A weaker currency would increase the attractiveness of American
exports, which rose to a record $114.7 billion in March, according
to a Commerce Department report on May 12. The increase in sales of
manufactured goods helped narrow the trade shortfall to $62 billion,
still the seventh largest ever. The gap widened to an all-time high
of $726 billion last year.
The New York Board of Trade's Dollar Index, which measures the
dollar against the currencies of six trading partners, including the
euro, yen and British pound, has lost 6.6 percent this year. The
dollar is down 8.3 percent versus the euro and 6.5 percent against
the yen.
In repeatedly stating a preference for markets to set exchange
rates, President George W. Bush's economic team is suggesting it's
reconciled to a weaker dollar, said a former White House economic
aide.
"No one in the administration is going to try to talk the dollar up
or down," said Phillip Swagel, a former chief of staff to Bush's
Council of Economic Advisers and now an economist at the American
Enterprise Institute in Washington. "They want a market-determined
dollar, and they are satisfied that will mean a weaker dollar. They
aren't trying to give it a shove."
The dollar's decline has accelerated since Group of Seven finance
ministers called on April 21 for some Asian countries to let their
currencies appreciate. The statement was the first explicit call for
stronger Asian currencies by the group, which had previously sought
greater flexibility.
The G-7 described "global imbalances," reflected in the $805 billion
U.S. current-account deficit and China's surplus as a risk to the
global economic expansion. The current account is a measure of
overseas trade, services, tourism and investments.

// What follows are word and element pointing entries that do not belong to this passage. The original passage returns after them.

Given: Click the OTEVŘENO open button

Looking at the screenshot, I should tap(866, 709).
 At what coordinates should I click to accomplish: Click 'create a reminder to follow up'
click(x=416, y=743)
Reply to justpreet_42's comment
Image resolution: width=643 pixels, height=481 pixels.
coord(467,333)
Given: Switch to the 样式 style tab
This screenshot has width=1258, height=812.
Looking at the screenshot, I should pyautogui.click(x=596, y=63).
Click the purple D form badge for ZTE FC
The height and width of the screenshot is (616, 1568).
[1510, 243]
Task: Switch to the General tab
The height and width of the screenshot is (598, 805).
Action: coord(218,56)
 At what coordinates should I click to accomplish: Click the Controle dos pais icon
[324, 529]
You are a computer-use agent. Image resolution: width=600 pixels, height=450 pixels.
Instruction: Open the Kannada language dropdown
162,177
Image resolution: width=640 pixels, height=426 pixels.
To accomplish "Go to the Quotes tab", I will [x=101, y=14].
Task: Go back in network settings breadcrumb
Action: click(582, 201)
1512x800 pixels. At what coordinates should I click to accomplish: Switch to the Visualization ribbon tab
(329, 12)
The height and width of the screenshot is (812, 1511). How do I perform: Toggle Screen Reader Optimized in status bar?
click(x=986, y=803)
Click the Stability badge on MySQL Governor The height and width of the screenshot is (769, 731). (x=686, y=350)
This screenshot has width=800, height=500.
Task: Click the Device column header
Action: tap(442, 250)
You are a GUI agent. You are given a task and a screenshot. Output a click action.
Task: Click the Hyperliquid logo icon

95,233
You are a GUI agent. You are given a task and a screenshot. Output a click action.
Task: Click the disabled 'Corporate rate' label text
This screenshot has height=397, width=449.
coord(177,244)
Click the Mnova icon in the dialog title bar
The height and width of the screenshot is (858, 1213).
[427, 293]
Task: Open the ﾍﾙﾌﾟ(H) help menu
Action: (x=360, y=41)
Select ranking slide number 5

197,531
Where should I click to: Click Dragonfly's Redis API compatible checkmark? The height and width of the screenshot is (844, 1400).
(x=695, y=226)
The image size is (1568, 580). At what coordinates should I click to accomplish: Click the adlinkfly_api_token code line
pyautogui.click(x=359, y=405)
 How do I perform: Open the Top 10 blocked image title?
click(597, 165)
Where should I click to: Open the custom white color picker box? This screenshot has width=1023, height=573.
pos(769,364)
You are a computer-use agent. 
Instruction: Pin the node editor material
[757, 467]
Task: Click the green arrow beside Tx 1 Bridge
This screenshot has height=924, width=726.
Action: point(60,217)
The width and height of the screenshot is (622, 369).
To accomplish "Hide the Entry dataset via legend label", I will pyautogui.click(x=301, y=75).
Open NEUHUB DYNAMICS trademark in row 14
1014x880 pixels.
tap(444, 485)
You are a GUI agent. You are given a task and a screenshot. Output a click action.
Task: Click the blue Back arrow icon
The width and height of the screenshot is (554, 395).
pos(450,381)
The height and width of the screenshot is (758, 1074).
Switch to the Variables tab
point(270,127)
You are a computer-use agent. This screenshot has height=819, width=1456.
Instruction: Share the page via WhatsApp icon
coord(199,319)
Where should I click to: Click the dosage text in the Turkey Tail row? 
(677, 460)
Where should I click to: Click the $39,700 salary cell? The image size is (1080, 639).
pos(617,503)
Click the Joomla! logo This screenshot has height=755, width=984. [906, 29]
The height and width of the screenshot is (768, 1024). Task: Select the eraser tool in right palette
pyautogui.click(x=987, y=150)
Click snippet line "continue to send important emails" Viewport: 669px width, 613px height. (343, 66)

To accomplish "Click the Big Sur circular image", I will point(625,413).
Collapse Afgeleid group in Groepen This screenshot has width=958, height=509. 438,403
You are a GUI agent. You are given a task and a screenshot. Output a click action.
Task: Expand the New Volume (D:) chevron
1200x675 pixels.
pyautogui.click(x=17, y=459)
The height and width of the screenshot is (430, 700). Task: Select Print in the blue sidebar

"It dates back to the G-7 meeting," said Robert Sinche, head of
global currency strategy at Bank of America Corp. in New York. "It
appears there is a tacit agreement among the G-7 that a modest
depreciation now is preferable to a rapid one later."
Snow told reporters in Washington on May 10 he favors a "strong"
dollar with its value is set by markets, language he has repeated
since succeeding Paul O'Neill as Treasury Secretary in 2003. Bush's
administration sees a weaker dollar and faster economic growth
aboard as a way to shrink the trade deficit, the Wall Street Journal
reported on May 13, citing people familiar with their thinking.
Tony Fratto, Treasury's chief spokesman, declined to comment on the
report, referring instead to Snow's May 10 statement.
At the same time, Treasury Undersecretary for International Affairs
Tim Adams has been warning Japanese authorities not to stand in the
way of the yen's advance against the dollar since the G-7 meeting.
"We should let the market set the value and should all refrain not
only from intervening but also from commenting on exchange rates,"
Adams told reporters in Hyderabad, India, on May 4. "The less said,
the better."
Japanese officials, including Finance Minister Sadakazu Tanigaki,
have said they are ready to act as needed to prevent excessive
swings in exchange rates. Japan hasn't sold currency since March
2004.
"Put together the pieces," said Bank of America's Sinche. "The
administration is much less supportive of a strong dollar policy."
The global economic environment may be more suited to a weaker
dollar this year than in 2005, when successive Federal Reserve
interest rate increases and looser monetary policy in Japan and
Europe pushed the dollar up 14.7 percent against the yen and 14.4
percent versus the euro. It was the dollar's first annual advance
since 2001.
This year, the European Central Bank has raised interest rates and
signaled further tightening in response to higher oil prices and a
rebound in growth. The Bank of Japan has reduced the amount of money
it pumps into the banking industry and may lift its benchmark rate
from near zero as soon as June, economists surveyed by Bloomberg
predicted last month.
The Federal Reserve, which lifted its target rate at every policy
meeting since June 2004, said last week it's now deciding rate moves
on the basis of economic data. Chairman Ben S. Bernanke told
Congress last month the bank may take a breather.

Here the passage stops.